Tools are for actions. Resources are for inspectable context.

recipes://all returns metadata for every recipe. recipes://recipe/{id} returns the full JSON for one recipe. recipes://terms returns glossary data.

The project also registers prompt templates:

  • plan_kerala_meal
  • explain_recipe_for_beginner
  • make_bilingual_recipe_card

Prompts are useful for repeatable workflows, but they are not a replacement for tools. In this project, prompts shape the task while tools provide the reliable data.

Predictable Errors

Every tool returns a predictable envelope:

{
  "success": true,
  "data": {}
}

or:

{
  "success": false,
  "error": {
    "code": "RECIPE_NOT_FOUND",
    "message": "English error message",
    "messageML": "Malayalam error message"
  }
}

This is friendlier for host models than arbitrary exceptions. The model can see whether the tool call worked, read the error code, and explain the failure in the user’s preferred language.

For MCP tools, predictable failure is part of the interface.

Testing The Domain

The test suite focuses on recipe behavior:

  • recipe validation
  • language filtering
  • recipe lookup
  • search
  • ingredient suggestion
  • shopping-list generation

That is the right level for most of this project. The MCP SDK owns the protocol mechanics.
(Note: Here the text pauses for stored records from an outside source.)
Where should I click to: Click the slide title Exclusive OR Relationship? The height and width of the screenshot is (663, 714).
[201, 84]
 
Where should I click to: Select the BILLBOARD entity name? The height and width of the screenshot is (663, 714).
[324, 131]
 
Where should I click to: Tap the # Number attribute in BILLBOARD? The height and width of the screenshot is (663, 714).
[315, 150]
This code owns the recipe behavior.

The useful commands are:

npm run validate-recipes
npm test
npm run build

validate-recipes catches malformed data. npm test checks the domain behavior. npm run build proves the package can compile and copy its JSON assets.

Connecting From A Client

For Claude Desktop, the local server can be configured like this after building the project:

{
  "mcpServers": {
    "malayalam-recipes": {
      "command": "node",
      "args": ["/path/to/malayalam-recipes-mcp/dist/index.js"]
    }
  }
}

For Codex on Windows, the same idea can be represented in config.toml:

[mcp_servers.malayalam-recipes]
command = "node"
args = ["C:/path/to/malayalam-recipes-mcp/dist/index.js"]
startup_timeout_sec = 20
tool_timeout_sec = 60

After restarting the client, the user can ask:

Use the malayalam-recipes MCP server to search for puttu and show the recipe in English and Malayalam.
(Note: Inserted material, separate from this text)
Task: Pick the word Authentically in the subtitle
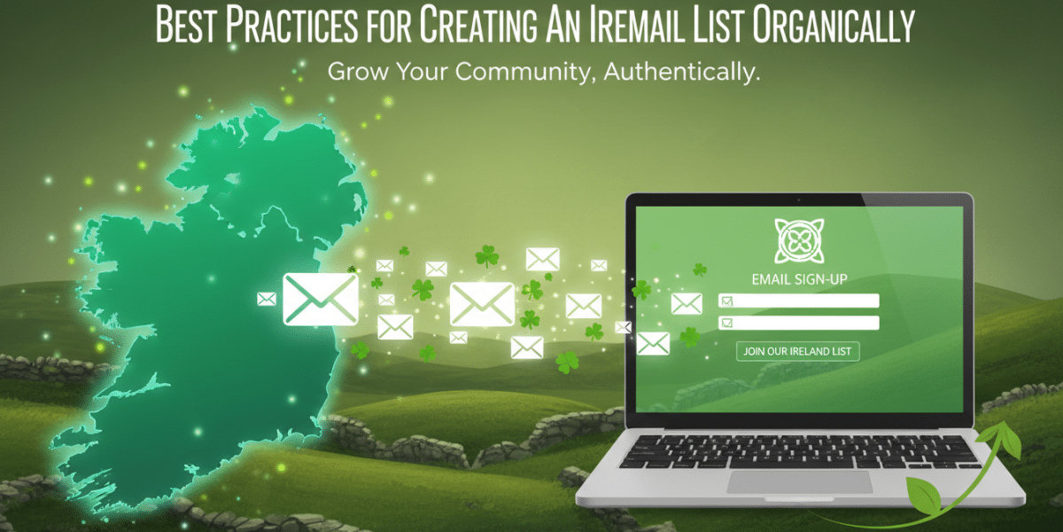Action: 682,72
The client discovers the MCP tools, calls the right one, and uses the result to answer.

What I Learned

The main lesson is that an MCP server does not need to be large to be useful.

A good small MCP server has:

  • a clear data boundary
  • typed inputs
  • deterministic behavior
  • predictable errors
  • a small set of tools mapped to real user tasks
  • tests around the domain logic

This pattern works beyond recipes. The same structure could support internal documentation, product catalogs, training material, legal templates, incident runbooks, or any other domain where a model should reason over trusted data instead of improvising.

Final Thoughts

The Malayalam recipes MCP server is intentionally modest: TypeScript, Zod, local JSON, stdio, and a handful of tools.

That modesty is the point.

MCP is not only for complex integrations. It is also a clean way to give AI clients reliable access to small, carefully maintained datasets. In this case, the server lets a model help with Kerala cooking while keeping the recipes, terminology, serving math, and search behavior grounded in code and data.